Ce fait, ajoute-t-il, est si bien constaté, que le docteur Lister, dans les Transactions philosophiques, a fondé là-dessus un système entier sur la cause des éclairs et des tonnerres, soutenant que l'un et l'autre doivent leur matière à l'exhalaison des pyrites. Quoi qu'il en soit de ces faits que bien des gens auront grande peine à croire et avec raison, il est possible qu'il y ait dans l'air des particules hétérogènes de la nature de celles du fer. Voyez PYRITES. Chambers.

Ce roulement que fait le bruit du tonnerre ne peut venir que du son qui se forme entre les différents nuages qui sont suspendus les uns sur les autres, et de l'agitation de l'air qui passe entr'eux. Les nuages et les objets qui se trouvent sur la surface de la terre renvoyent le son, et le multiplient à-peu-près comme autant d'échos. De-là vient que le tonnerre retentit d'une manière affreuse dans les vallées, parce que les montagnes réfléchissent le son de toutes parts. Car le tonnerre par lui-même ne doit presque jamais produire qu'un seul coup, à-peu-près comme un boulet de canon qu'on tire, cependant lorsque la flamme allume en même temps trois ou quatre trainées, elle peut former de cette manière des pelotons qui s'enflamment l'un après l'autre, et produire par ce moyen des coups redoublés.

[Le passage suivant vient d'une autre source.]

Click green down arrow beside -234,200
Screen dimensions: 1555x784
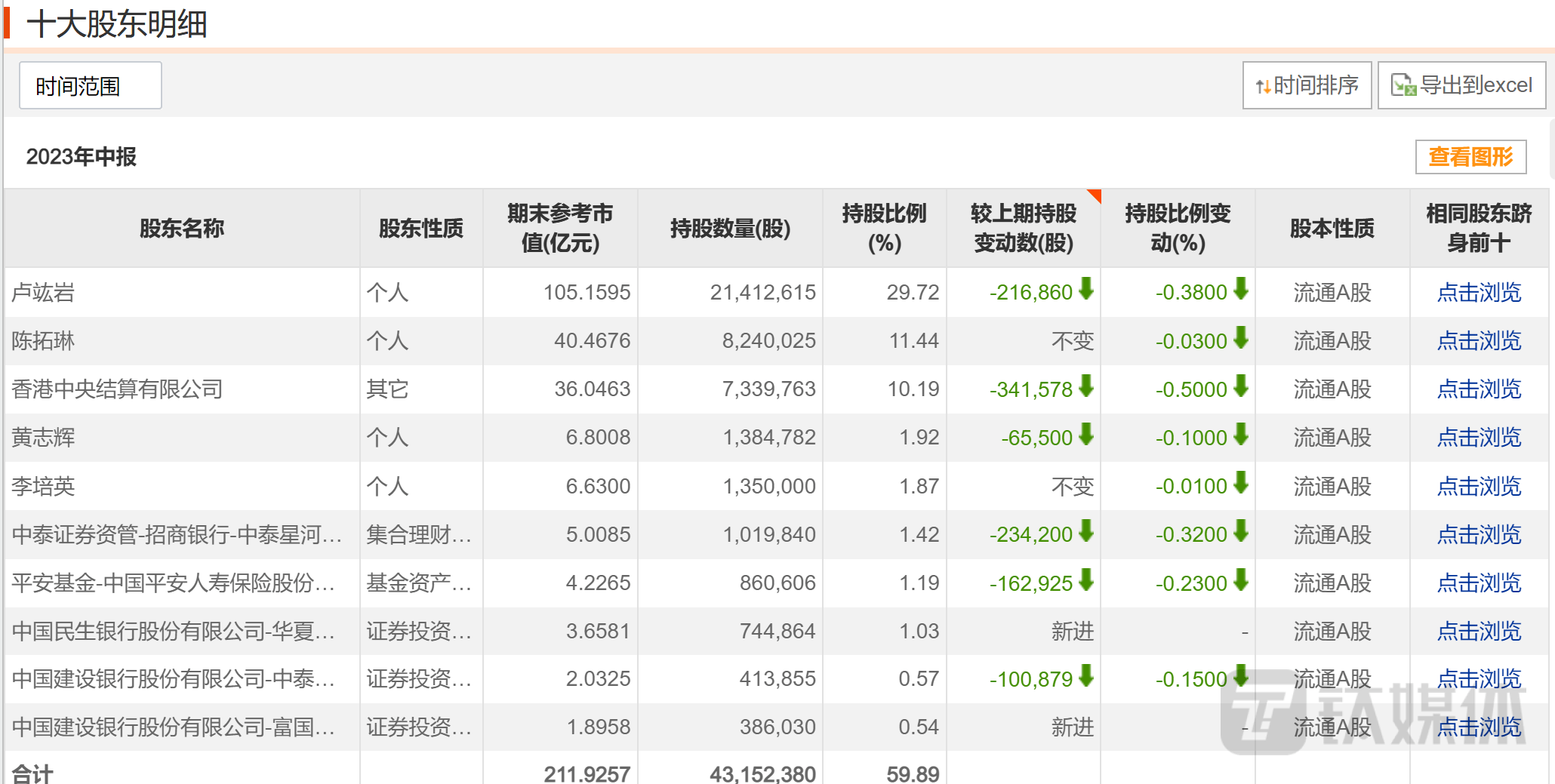coord(1086,532)
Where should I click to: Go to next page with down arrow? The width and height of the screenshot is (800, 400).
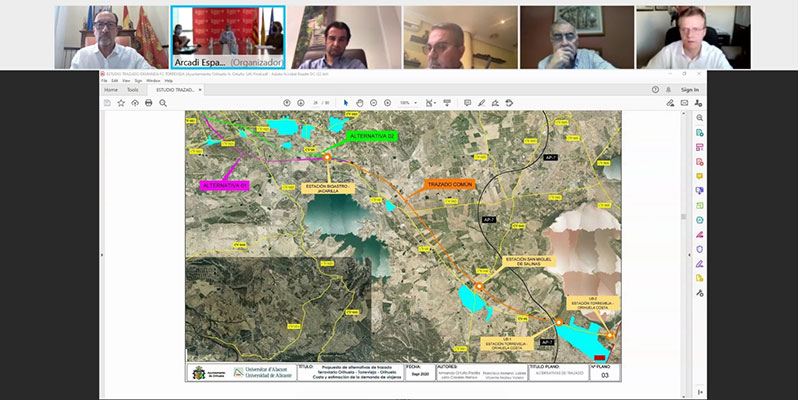299,102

On a observé que lorsqu'il fait du tonnerre et des éclairs, certains fluides cessent alors de fermenter, comme le vin et la bière, tandis que d'autres qui ne fermentaient pas auparavant, commencent alors à fermenter par le grand mouvement qui est excité dans l'air, et qui se répand de toutes parts. Apparemment le mouvement que produit la foudre se trouve contraire au mouvement qui était déjà dans les parties des liqueurs qui fermentaient, et au contraire produit de l'agitation dans les parties des fluides qui auparavant étaient en repos. Il y a bien des choses qui se corrompent aussi-tôt qu'il a tonné, c'est ce qu'on remarque principalement dans le lait, à-moins qu'il ne soit dans une cave bien fermée et très-profonde. On peut rompre et détourner le tonnerre par le son de plusieurs grosses cloches, ou en tirant le canon ; par-là on excite dans l'air une grande agitation qui disperse les parties de la foudre ; mais il faut bien se garder de sonner lorsque le nuage est précisément au-dessus de la tête, car alors le nuage en se fendant peut laisser tomber la foudre. En 1718, le tonnerre tomba dans la basse Bretagne sur vingt-quatre églises, dans l'espace de côte qui s'étend depuis Landerneau jusqu'à S. Paul-de-LÉon, et précisément sur des églises où l'on sonnait pour l'écarter. Des églises voisines où l'on ne sonnait point furent épargnées. Mussch. Essai de Physique.

TONNERRE ARTIFICIEL, (Théatre des Romains) on appelait les tonnerres artificiels qu'on faisait entendre sur le théâtre de Rome, Claudiana tonitrua, dit Festus, parce que Claudius Pulcher imagina d'imiter le fracas du tonnerre, en faisant rouler beaucoup de pierres arrondies sur un assemblage de planches mises en talus ; au-lieu qu'auparavant on n'imitait qu'imparfaitement et faiblement ce bruit avec des clous et des pierrettes, qu'on agitait fortement dans un bassin d'airain. (D.J.)

TONNERRE, s. m. terme d'Armurerie, c'est l'endroit du fusil, mousquet ou pistolet, où l'on met la charge. Les armes qui ne sont point assez renforcées par le tonnerre, sont sujettes à crever. (D.J.)

TONNERRE, (Géographie moderne) en latin moderne Tornodurum ; petite ville de France, dans la Champagne, chef-lieu d'un comté sur la rivière d'Armanson, à 9 lieues d'Auxerre, et à 40 de Paris. Il y a élection et grenier à sel, une collégiale, et quelques couvens. Les vins de son territoire sont en réputation. Long. 21. 37. latit. 47. 50. (D.J.)